What you are asked to do.
The goal is an unaltered copy of the records below, minus any images.
Content starts
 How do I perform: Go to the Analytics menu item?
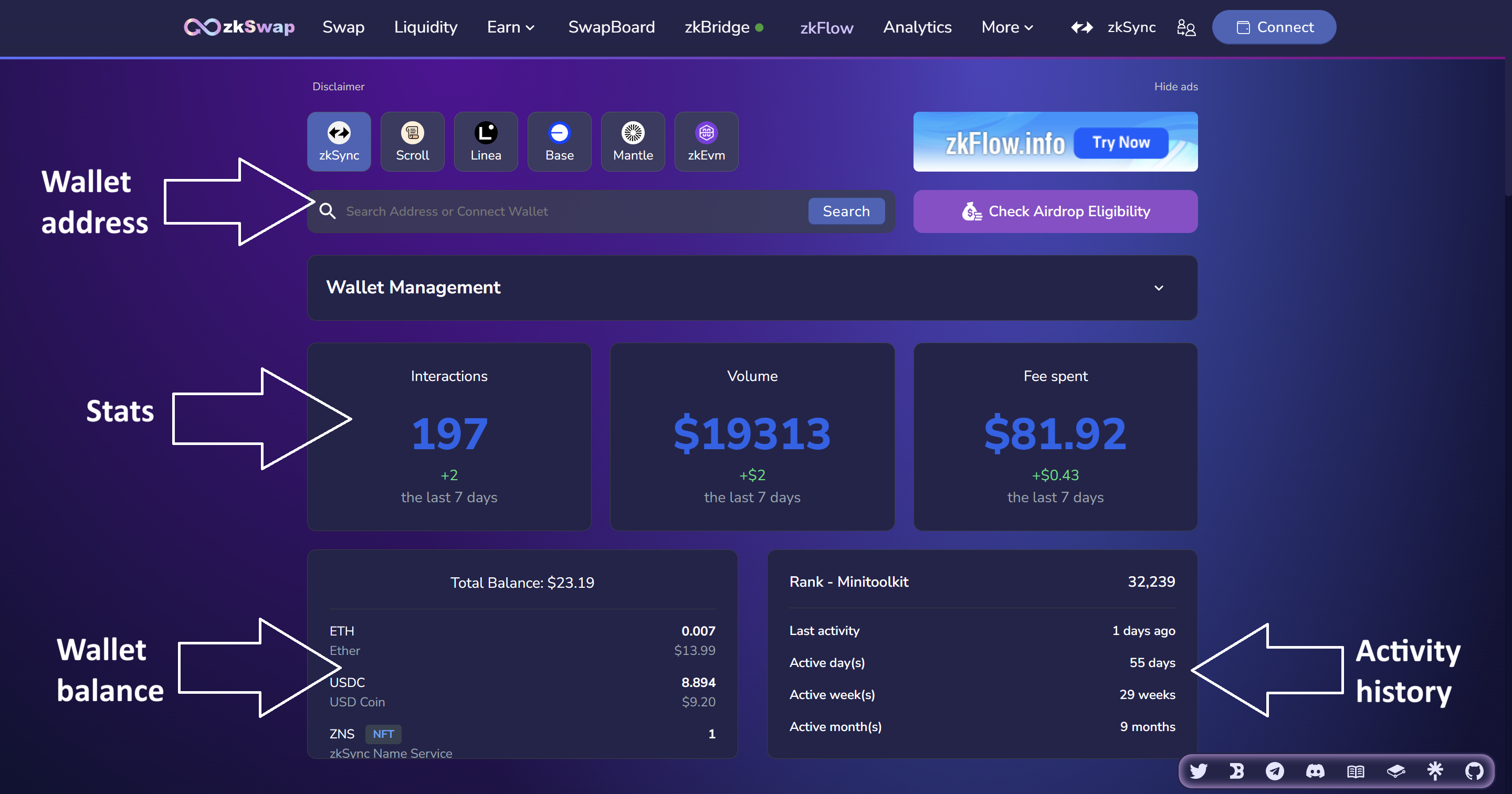(917, 27)
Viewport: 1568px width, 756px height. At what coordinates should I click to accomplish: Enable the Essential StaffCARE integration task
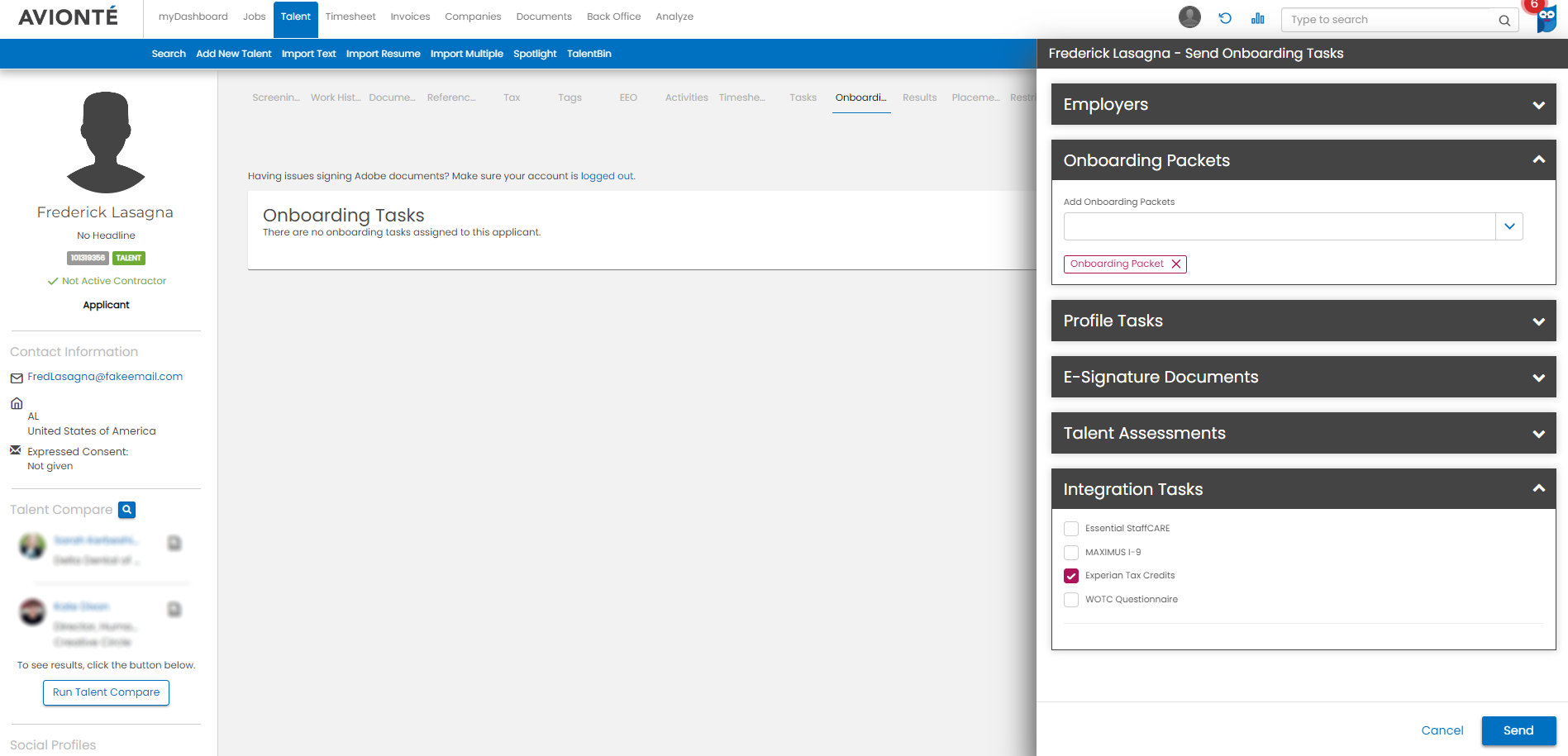(x=1071, y=529)
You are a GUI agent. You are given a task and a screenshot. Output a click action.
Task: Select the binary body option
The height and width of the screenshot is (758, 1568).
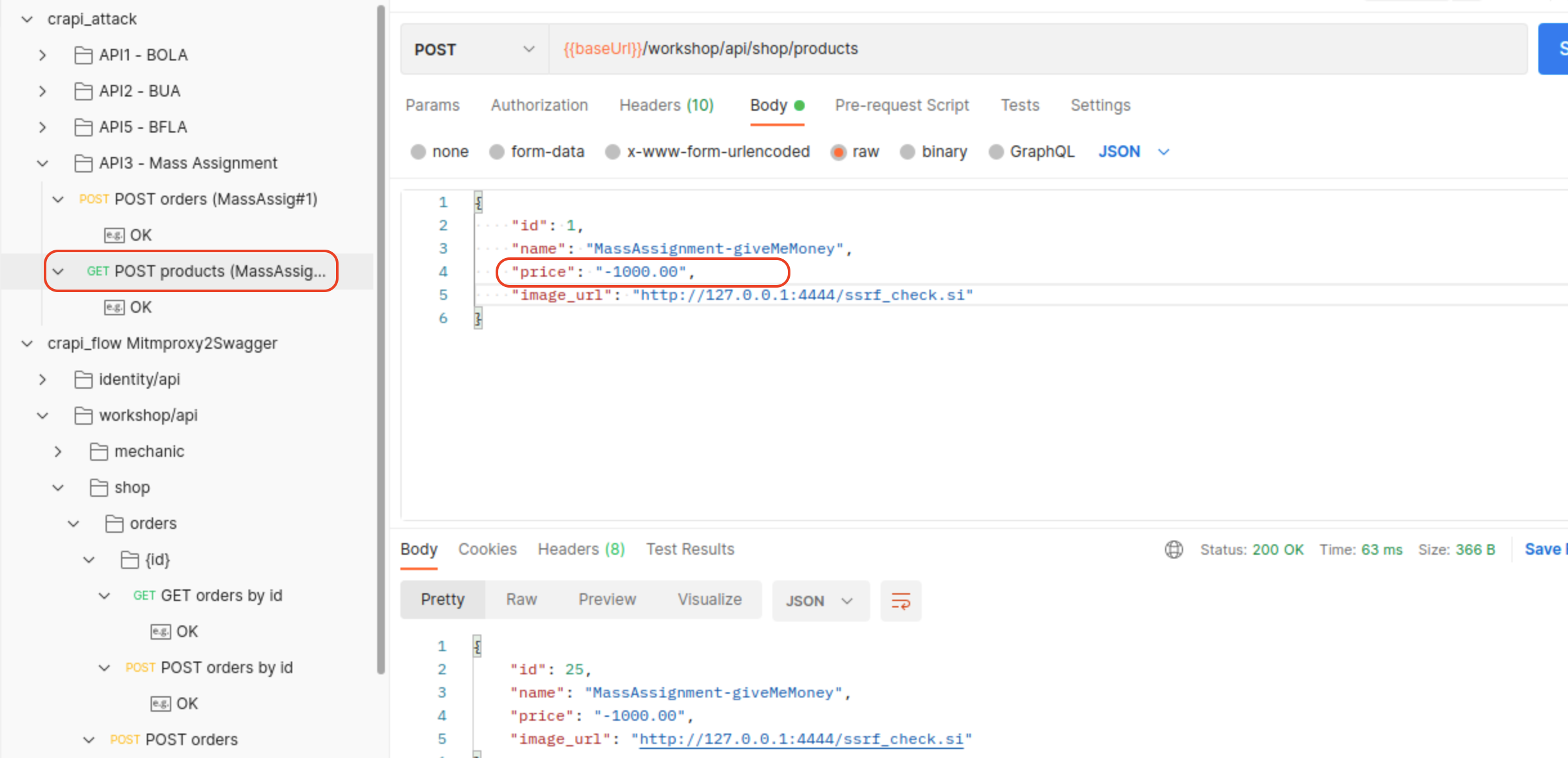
Content ends
Exercise output.
 How do I perform: Go to the Analytics menu item?
(917, 27)
Viewport: 1568px width, 756px height. At what coordinates should I click to accomplish: Enable the Essential StaffCARE integration task
(x=1071, y=529)
You are a GUI agent. You are given a task and a screenshot. Output a click action.
Task: Select the binary body option
The height and width of the screenshot is (758, 1568).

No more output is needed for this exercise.